▶ _Task statement_: Down to the final line, reproduce the entries that follow exactly.

● ● ● ● ● ● ●

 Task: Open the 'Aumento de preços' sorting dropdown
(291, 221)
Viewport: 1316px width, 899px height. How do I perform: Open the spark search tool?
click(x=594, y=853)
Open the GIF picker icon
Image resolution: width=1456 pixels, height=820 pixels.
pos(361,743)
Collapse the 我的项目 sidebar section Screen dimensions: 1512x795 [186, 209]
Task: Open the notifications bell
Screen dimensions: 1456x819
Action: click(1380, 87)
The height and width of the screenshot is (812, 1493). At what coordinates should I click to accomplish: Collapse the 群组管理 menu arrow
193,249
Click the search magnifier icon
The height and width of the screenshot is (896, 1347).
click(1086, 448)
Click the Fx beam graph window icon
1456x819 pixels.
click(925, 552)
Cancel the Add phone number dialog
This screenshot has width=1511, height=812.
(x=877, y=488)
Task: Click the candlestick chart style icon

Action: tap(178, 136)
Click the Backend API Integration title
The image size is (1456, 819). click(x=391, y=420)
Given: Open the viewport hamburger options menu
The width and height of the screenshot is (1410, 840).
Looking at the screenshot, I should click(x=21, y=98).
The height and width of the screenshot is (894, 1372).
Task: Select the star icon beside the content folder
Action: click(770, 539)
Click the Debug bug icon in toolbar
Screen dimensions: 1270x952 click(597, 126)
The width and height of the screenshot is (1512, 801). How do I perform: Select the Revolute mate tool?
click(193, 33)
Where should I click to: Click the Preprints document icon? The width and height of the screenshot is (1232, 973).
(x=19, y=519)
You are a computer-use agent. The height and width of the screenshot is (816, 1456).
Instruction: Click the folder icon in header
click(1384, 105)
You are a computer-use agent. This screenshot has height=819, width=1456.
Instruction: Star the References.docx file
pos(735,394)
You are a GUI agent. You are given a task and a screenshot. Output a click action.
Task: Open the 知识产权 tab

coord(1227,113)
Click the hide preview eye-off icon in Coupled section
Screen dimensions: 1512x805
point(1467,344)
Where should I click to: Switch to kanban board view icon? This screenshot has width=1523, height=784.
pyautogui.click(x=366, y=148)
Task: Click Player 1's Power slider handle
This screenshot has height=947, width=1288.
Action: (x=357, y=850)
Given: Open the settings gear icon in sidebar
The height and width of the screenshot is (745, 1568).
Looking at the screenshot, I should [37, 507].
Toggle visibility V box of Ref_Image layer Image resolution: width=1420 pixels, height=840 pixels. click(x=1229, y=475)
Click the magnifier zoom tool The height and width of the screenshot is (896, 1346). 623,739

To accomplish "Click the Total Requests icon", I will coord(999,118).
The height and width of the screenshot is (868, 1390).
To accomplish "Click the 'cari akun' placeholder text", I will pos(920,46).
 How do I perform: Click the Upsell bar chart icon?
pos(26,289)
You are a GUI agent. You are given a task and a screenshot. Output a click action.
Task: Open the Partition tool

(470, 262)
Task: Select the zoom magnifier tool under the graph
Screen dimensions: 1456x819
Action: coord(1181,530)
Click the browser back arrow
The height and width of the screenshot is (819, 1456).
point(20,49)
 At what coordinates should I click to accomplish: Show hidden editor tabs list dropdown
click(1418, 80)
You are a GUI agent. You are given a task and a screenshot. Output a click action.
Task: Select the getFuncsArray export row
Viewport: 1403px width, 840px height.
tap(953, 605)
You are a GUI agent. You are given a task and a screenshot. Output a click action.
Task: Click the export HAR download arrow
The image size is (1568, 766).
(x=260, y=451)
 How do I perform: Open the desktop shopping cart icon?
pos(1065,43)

● ● ● ● ● ● ●

▶ _Exercise output_:
 Task: Open the 'Aumento de preços' sorting dropdown
(291, 221)
Viewport: 1316px width, 899px height. How do I perform: Open the spark search tool?
click(x=594, y=853)
Open the GIF picker icon
Image resolution: width=1456 pixels, height=820 pixels.
pos(361,743)
Collapse the 我的项目 sidebar section Screen dimensions: 1512x795 [186, 209]
Task: Open the notifications bell
Screen dimensions: 1456x819
Action: click(1380, 87)
The height and width of the screenshot is (812, 1493). At what coordinates should I click to accomplish: Collapse the 群组管理 menu arrow
193,249
Click the search magnifier icon
The height and width of the screenshot is (896, 1347).
click(1086, 448)
Click the Fx beam graph window icon
1456x819 pixels.
click(925, 552)
Cancel the Add phone number dialog
This screenshot has width=1511, height=812.
(x=877, y=488)
Task: Click the candlestick chart style icon

Action: tap(178, 136)
Click the Backend API Integration title
The image size is (1456, 819). click(x=391, y=420)
Given: Open the viewport hamburger options menu
The width and height of the screenshot is (1410, 840).
Looking at the screenshot, I should click(x=21, y=98).
The height and width of the screenshot is (894, 1372).
Task: Select the star icon beside the content folder
Action: click(770, 539)
Click the Debug bug icon in toolbar
Screen dimensions: 1270x952 click(597, 126)
The width and height of the screenshot is (1512, 801). How do I perform: Select the Revolute mate tool?
click(193, 33)
Where should I click to: Click the Preprints document icon? The width and height of the screenshot is (1232, 973).
(x=19, y=519)
You are a computer-use agent. The height and width of the screenshot is (816, 1456).
Instruction: Click the folder icon in header
click(1384, 105)
You are a computer-use agent. This screenshot has height=819, width=1456.
Instruction: Star the References.docx file
pos(735,394)
You are a GUI agent. You are given a task and a screenshot. Output a click action.
Task: Open the 知识产权 tab

coord(1227,113)
Click the hide preview eye-off icon in Coupled section
Screen dimensions: 1512x805
point(1467,344)
Where should I click to: Switch to kanban board view icon? This screenshot has width=1523, height=784.
pyautogui.click(x=366, y=148)
Task: Click Player 1's Power slider handle
This screenshot has height=947, width=1288.
Action: (x=357, y=850)
Given: Open the settings gear icon in sidebar
The height and width of the screenshot is (745, 1568).
Looking at the screenshot, I should [37, 507].
Toggle visibility V box of Ref_Image layer Image resolution: width=1420 pixels, height=840 pixels. click(x=1229, y=475)
Click the magnifier zoom tool The height and width of the screenshot is (896, 1346). 623,739

To accomplish "Click the Total Requests icon", I will coord(999,118).
The height and width of the screenshot is (868, 1390).
To accomplish "Click the 'cari akun' placeholder text", I will pos(920,46).
 How do I perform: Click the Upsell bar chart icon?
pos(26,289)
You are a GUI agent. You are given a task and a screenshot. Output a click action.
Task: Open the Partition tool

(470, 262)
Task: Select the zoom magnifier tool under the graph
Screen dimensions: 1456x819
Action: coord(1181,530)
Click the browser back arrow
The height and width of the screenshot is (819, 1456).
point(20,49)
 At what coordinates should I click to accomplish: Show hidden editor tabs list dropdown
click(1418, 80)
You are a GUI agent. You are given a task and a screenshot. Output a click action.
Task: Select the getFuncsArray export row
Viewport: 1403px width, 840px height.
tap(953, 605)
You are a GUI agent. You are given a task and a screenshot. Output a click action.
Task: Click the export HAR download arrow
The image size is (1568, 766).
(x=260, y=451)
 How do I perform: Open the desktop shopping cart icon?
pos(1065,43)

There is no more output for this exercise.